Family Forensics is a British reality television series produced by Twofour for the channel LivingTV. Only one episode was created for broadcast before the series was cancelled. This episode was aired on 16 November 2005 and was subsequently televised again in April and May 2006. Family Forensics UK, hosted by Jayne Middlemiss, was the UK version of the US show Family Forensics. The show featured a forensics team that included a forensic profiler, a private investigator, and a relationships expert. The team entered the life of a real family and treated the household as if it were a crime scene, profiling the lives and psychological make-up of the family members over the course of a weekend.

==Premise==
The forensics team had access to the family's entire house and its contents for a weekend. The team looked through personal belongings, computer files, photos, financial records, and household rubbish. One of the family members assisted the producers by providing the cast members access to their home. The family member "in the know" ensured that the family would be out of the house long enough for the investigation to proceed by telling the other family members that they had won a vacation. The team took swabs, fingerprints, and other samples to piece together a picture of the entire family and presented the family with detailed personal profiles based on their findings. The UK supplier of crime scene equipment known as Tetra Scene of Crime was contracted as a consultant and managed all aspects of the forensic investigation.

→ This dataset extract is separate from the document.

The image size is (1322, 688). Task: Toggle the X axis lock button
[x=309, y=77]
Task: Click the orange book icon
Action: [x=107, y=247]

Phillip Ravell, also known as "Forensic Phil", used various cutting edge crime scene detection techniques to show the viewers actual investigation methods used by CSI members.

==Production==
The episodes were produced by the Twentieth Century Fox Television, totalling six hours of airtime prior to the show's first broadcast in July 2005. The show was Middlemiss' first presenting job since she had won Celebrity Love Island in 2005. Christine Webber was the relationship expert, and a retired policeman was also an adviser on the show. Charlotte Wheeler was the executive producer and Sue McGregor was the director of the show.

==Cancellation==
In November 2005, after the first episode had been broadcast, the show was abruptly cancelled when the producers discovered that their private investigator, Michael Brown, had been convicted of six child sex offenses that October. Brown was in breach of his contract by failing to inform producers about the conviction. Living TV apologized for broadcasting the single episode and lost £600,000 in pulling the series. Brown also had previous convictions for another child sex offense, and for the possession of a knuckleduster. He was jailed in December 2005. The show was then re-filmed with a new team and broadcast in April and May 2006.

==Reception==
The Times stated, "If Kim and Aggie role-played as CSI agents, the result would be something like this nosy (and previously axed) series." The Telegraph called it, "A super, slightly nasty idea."